Six months into his presidency, you’d never guess the U.S. is at war.

Look around you. Does this resemble a country at war?

There’s no talk about “the war effort.” around the breakfast table, at the workplace, in the streets, as in World War II. Where are the patriotic posters?

Who buys a $25 “war bond” for $18.75 – or even a single 25-cent “war stamp” to paste into a book of 75 stamps to trade in at a bank for a war bond?

Who collects meat drippings to contribute to national supplies of glycerin for conversion into munitions?

Who flattens tin cans to toss in with other scrap metal to drop in the form of bombs upon the enemy?

Enemy … what enemy? This president wants everyone to join him in being best buds with dictators of thug nations that provide sanctuary and sustenance to terrorists. Under Obama’s policies of “change,” even the very word terrorist is fast becoming taboo. Same for victory.

Who speaks of “making sacrifices” to “win” this war? What war is that?

Um, when did any of this take place under the Bush administration's war against Iraq? Oh, that's right -- it didn't. Did Perry make note of this prior to 2009? We suspect not.

It's no surprise to see Perry's column devolve into a fit of Obama Derangement Syndrome:

This president has located, and is lurching down, a road to a Marxist society that Marx, Lenin, and the whole lot never foresaw in their maddest dreams.

Not a shot need be fired, not a barricade left to storm. With avid help from its mass communications lair of leftist elitists, America is rapidly becoming a nation without a spine, devoid of a recognizable culture, robbed of its soul.

Under slick, diversionary, sleight-of-hand feats by Barack the Magic Magician, one moment you see the America you knew … now you don’t.

And, of course, no evidence that Bush sought the sacrifices from American civilians that Perry demands Obama seek. 


Posted by Terry K. at 12:52 AM EDT
Monday, July 13, 2009
CNS, Newsmax Join in Misleading About Ginsburg
Topic: CNSNews.com

WorldNetDaily and NewsBusters aren't the only ones misrepresenting Justice Ruth Bader Ginsburg's remarks about abortion in a New York Times interview.
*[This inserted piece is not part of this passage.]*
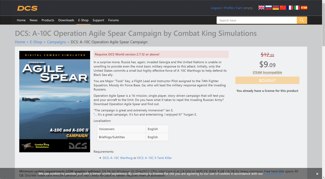The image size is (325, 179).
Task: Select the Russian flag language
Action: click(268, 7)
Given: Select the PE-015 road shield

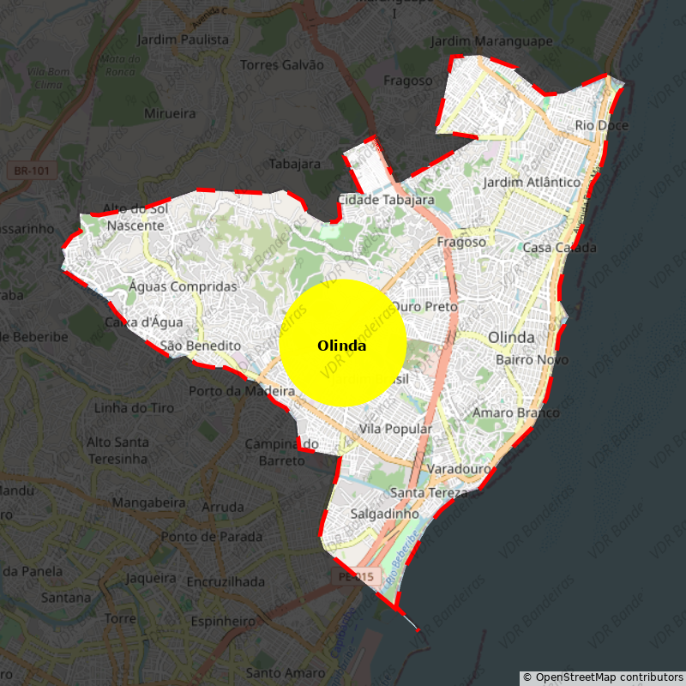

A July 10 CNSNews.com article by Christopher Neefus asserted that Ginsburg "said she thought the landmark Roe v. Wade decision on abortion was predicated on the Supreme Court majority's desire to diminish 'populations that we don’t want to have too many of.'" In fact, Ginsburg was not referring to herself regarding that belief, which is clear from the interview transcript Neefus included in his article.

Similarly, a July 12 Newsmax "Insider Report" misleadingly claimed that Ginsburg "says she thought the Court's 1973 Roe v. Wade decision legalizing abortion was intended to aid population control among lower-income Americans."